What is required: The task calls for the lines below from the line with "Click the shoper logo" to the line with "Switch to the Google browser tab", both ends included, copied exactly, without any pictures.

Records to use:
* * * *

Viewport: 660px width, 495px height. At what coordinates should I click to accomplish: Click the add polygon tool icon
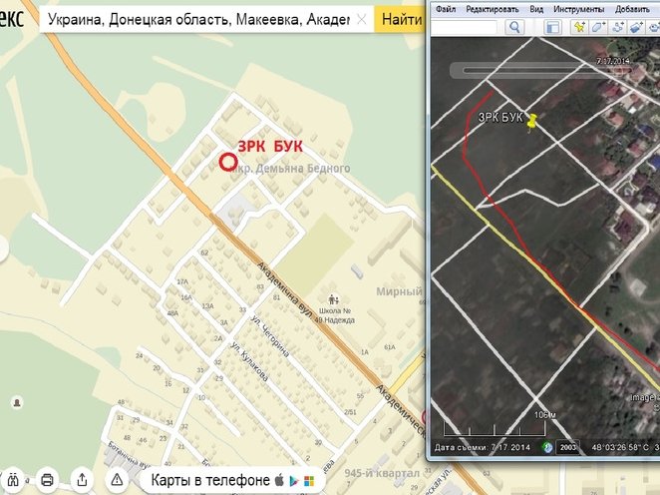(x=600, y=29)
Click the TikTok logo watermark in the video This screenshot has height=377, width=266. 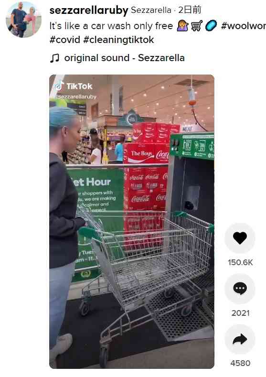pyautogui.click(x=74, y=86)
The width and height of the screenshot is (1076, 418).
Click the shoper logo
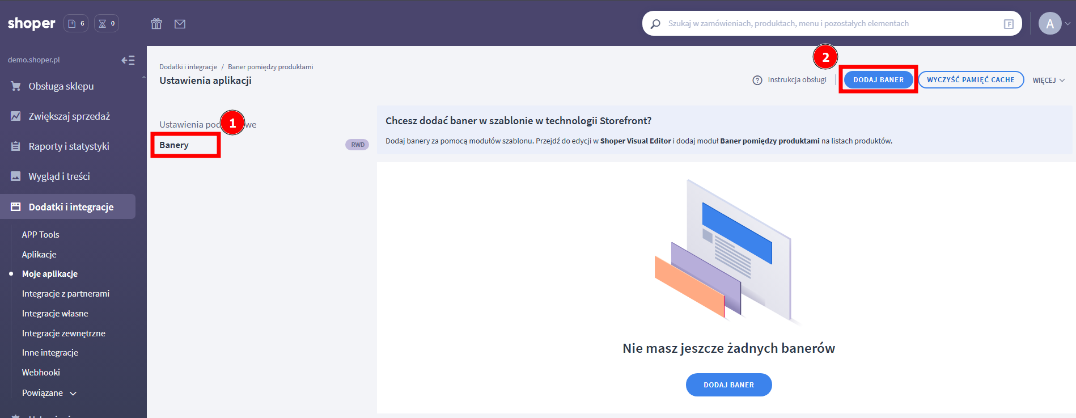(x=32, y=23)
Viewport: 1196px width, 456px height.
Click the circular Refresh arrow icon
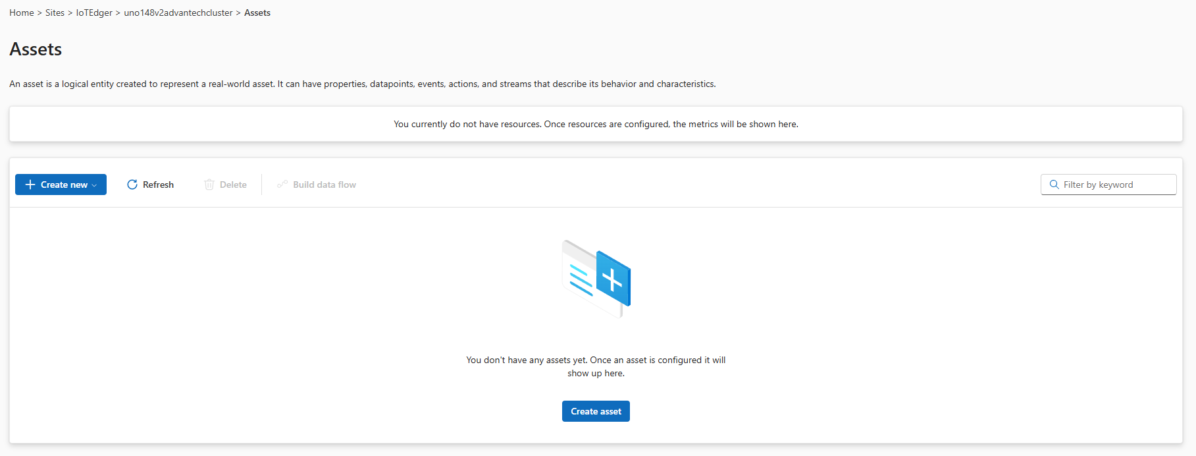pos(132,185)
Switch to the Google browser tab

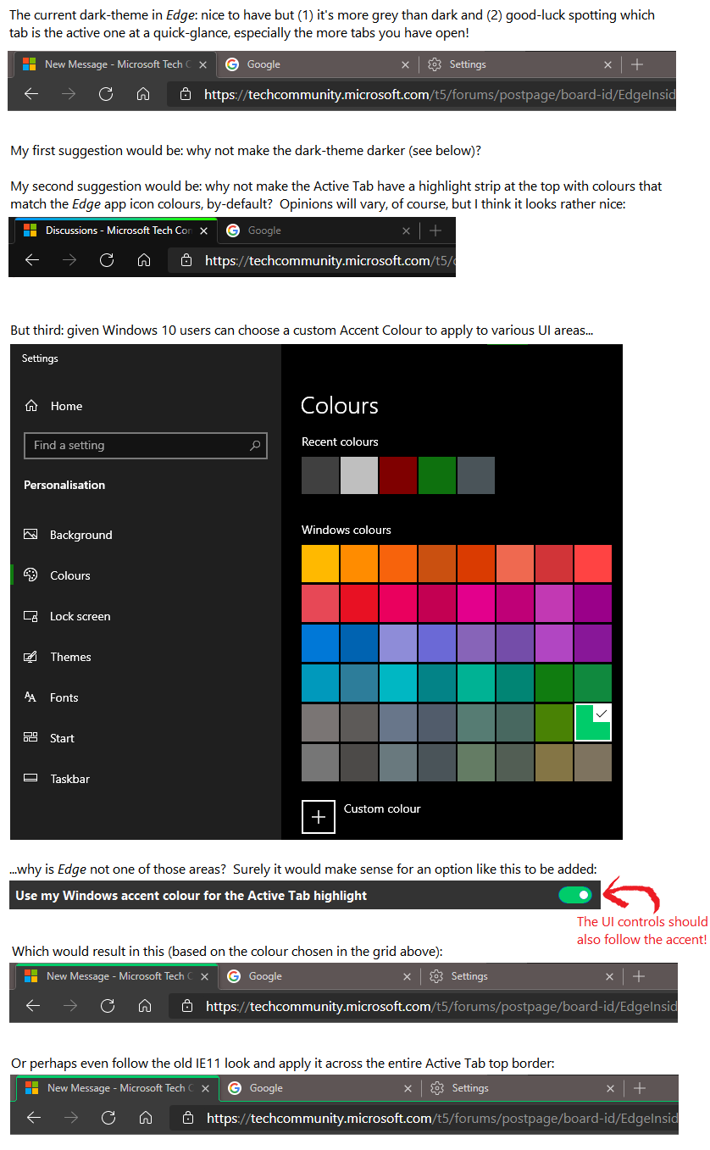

* * * *

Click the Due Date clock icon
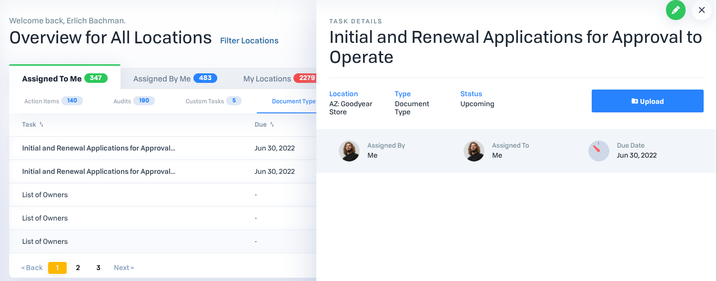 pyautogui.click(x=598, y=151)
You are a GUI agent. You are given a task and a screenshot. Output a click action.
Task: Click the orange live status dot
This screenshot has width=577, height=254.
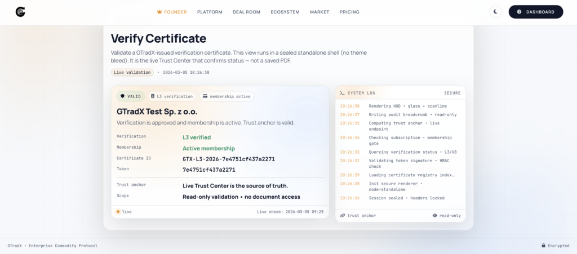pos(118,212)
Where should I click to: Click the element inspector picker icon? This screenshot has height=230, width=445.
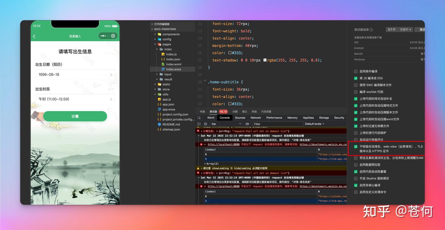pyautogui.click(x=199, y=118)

* * * *

Solution to this problem:
Click the shoper logo
(x=32, y=23)
Viewport: 1196px width, 456px height.
Click the circular Refresh arrow icon
pos(132,185)
Switch to the Google browser tab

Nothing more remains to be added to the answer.